TÜRK TİCARET KANUNU madde 64- (1): “(Değişik fıkra: 26/06/2012-6335 S.K./8.md.) Her tacir, ticari defterleri tutmak ve defterlerinde, ticari işlemleriyle ticari işletmesinin iktisadi ve mali durumunu, borç ve alacak ilişkilerini ve her hesap dönemi içinde elde edilen neticeleri, bu Kanuna göre açıkça görülebilir bir şekilde ortaya koymak zorundadır. Defterler, üçüncü kişi uzmanlara, makul bir süre içinde yapacakları incelemede işletmenin faaliyetleri ve finansal durumu hakkında fikir verebilecek şekilde tutulur. İşletme faaliyetlerinin oluşumu ve gelişmesi defterlerden izlenebilmelidir.”
(2): “Tacir, işletmesiyle ilgili olarak gönderilmiş bulunan her türlü belgenin, fotokopi, karbonlu kopya, mikrofiş, bilgisayar kaydı veya benzer şekildeki bir kopyasını, yazılı, görsel veya elektronik ortamda saklamakla yükümlüdür.”
Madde 83- (1): “Ticari uyuşmazlıklarda mahkeme, yabancı gerçek veya tüzel kişi bile olsalar, tarafların ticari defterlerinin ibrazına, resen veya taraflardan birinin istemi üzerine karar verebilir.”

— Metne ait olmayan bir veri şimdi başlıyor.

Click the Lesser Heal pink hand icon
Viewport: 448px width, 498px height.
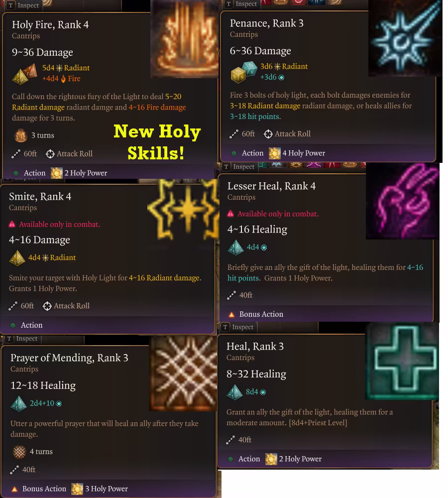point(403,201)
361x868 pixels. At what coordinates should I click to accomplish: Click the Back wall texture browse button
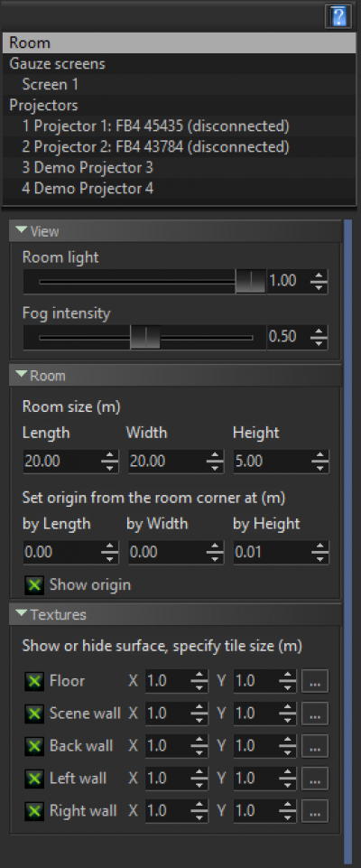pyautogui.click(x=315, y=746)
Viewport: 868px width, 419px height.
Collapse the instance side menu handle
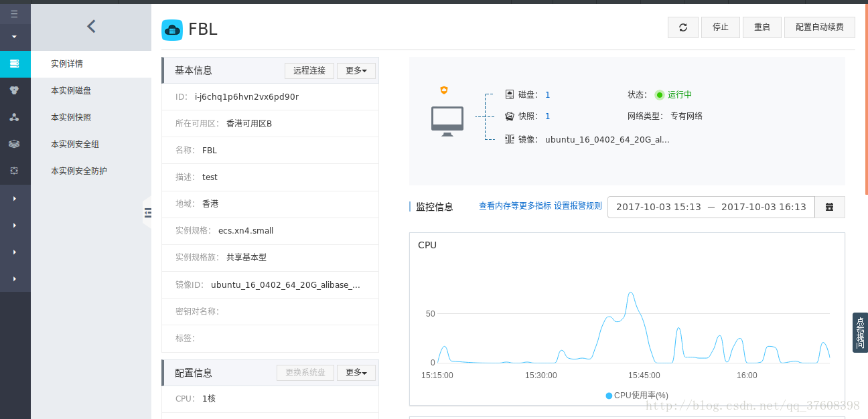tap(147, 213)
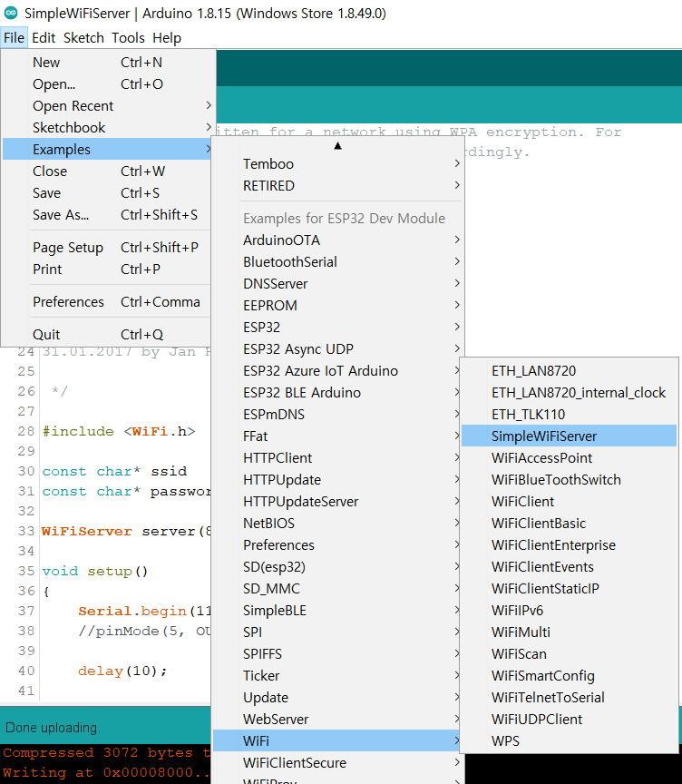682x784 pixels.
Task: Open the Sketch menu
Action: click(83, 38)
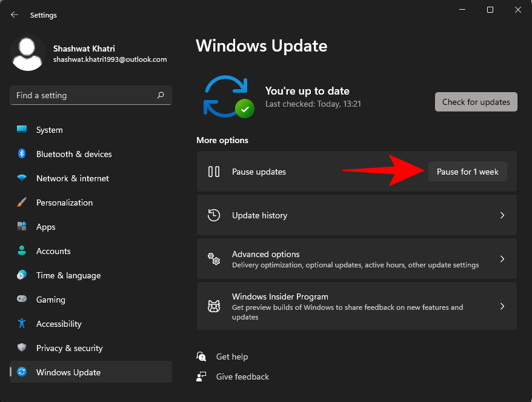Click the Privacy & security shield icon

[x=21, y=348]
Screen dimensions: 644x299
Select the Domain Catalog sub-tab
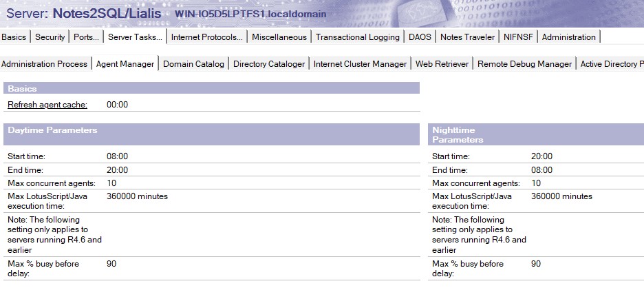193,64
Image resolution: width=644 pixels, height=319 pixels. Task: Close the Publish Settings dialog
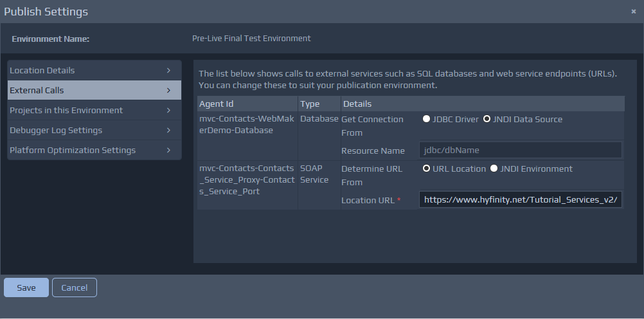coord(633,12)
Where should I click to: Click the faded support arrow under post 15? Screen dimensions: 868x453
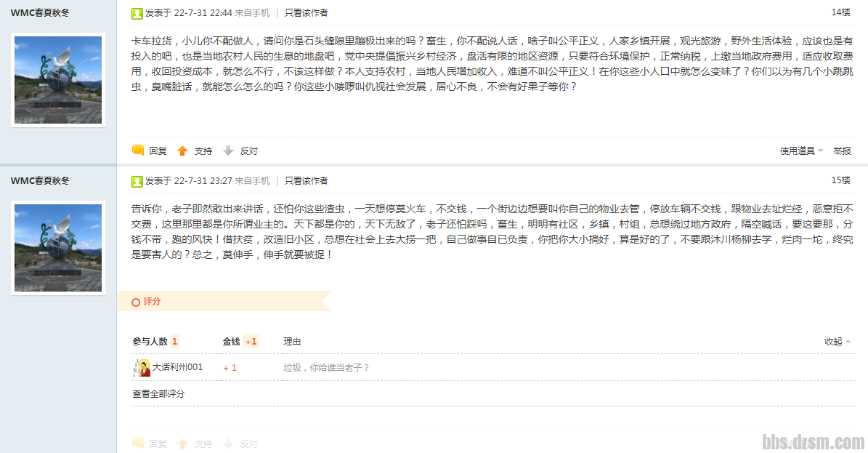[182, 444]
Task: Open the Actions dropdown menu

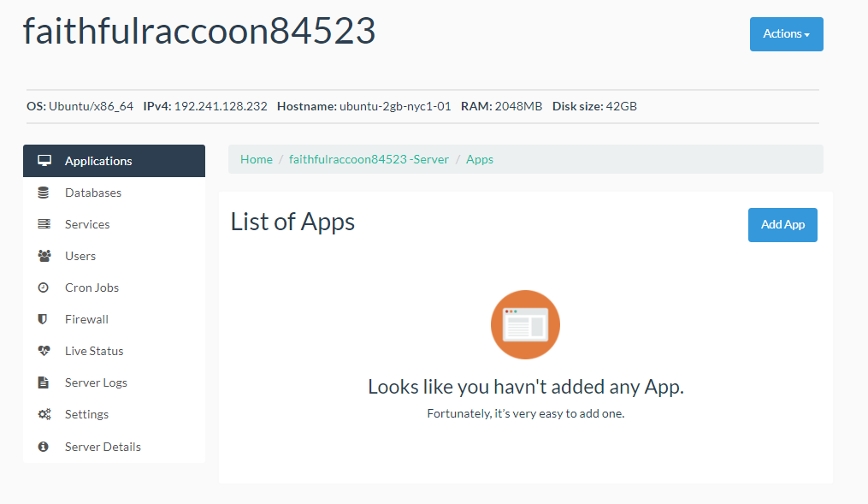Action: pos(786,34)
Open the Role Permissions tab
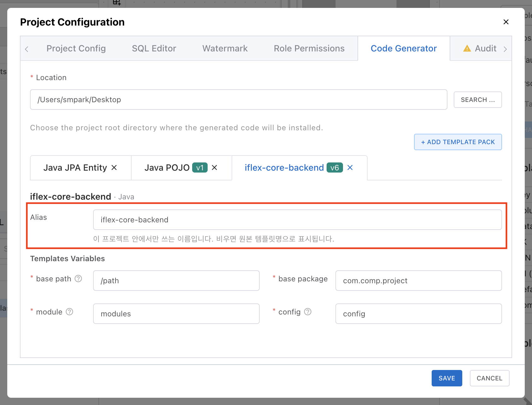The width and height of the screenshot is (532, 405). click(x=309, y=48)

Ticari defterler, 6100 sayılı Hukuk Muhakemeleri Kanunu madde 222 ve devamı ile 6102 sayılı Türk Ticaret Kanunu madde 64 ve devamında açıkça düzenlenmiştir.
Ticari defterlere anılan Kanun’larda delil olarak hüküm ve sonuç bağlanmıştır.
Tacirler, Türk Ticaret Kanunu’nun amir hükmü uyarınca ticari defter tutmak zorundadır.
Mahkeme, ticari davalarda tarafların ticari defterlerinin ibrazına kendiliğinden veya taraflardan birinin talebi üzerine karar verebilir (HMK. m. 222/1).
Yine Türk Ticaret Kanunu madde 83/1’de ticari uyuşmazlıklarda Mahkemenin ticari defterlerin re’sen ibrazına karar verebileceği, Mahkeme re’sen ticari defterlerin ibrazına karar vermese dahi taraflardan birinin istemi üzerine ticari defterlerin ibrazına Mahkemece karar verilebileceği hüküm altına alınmıştır.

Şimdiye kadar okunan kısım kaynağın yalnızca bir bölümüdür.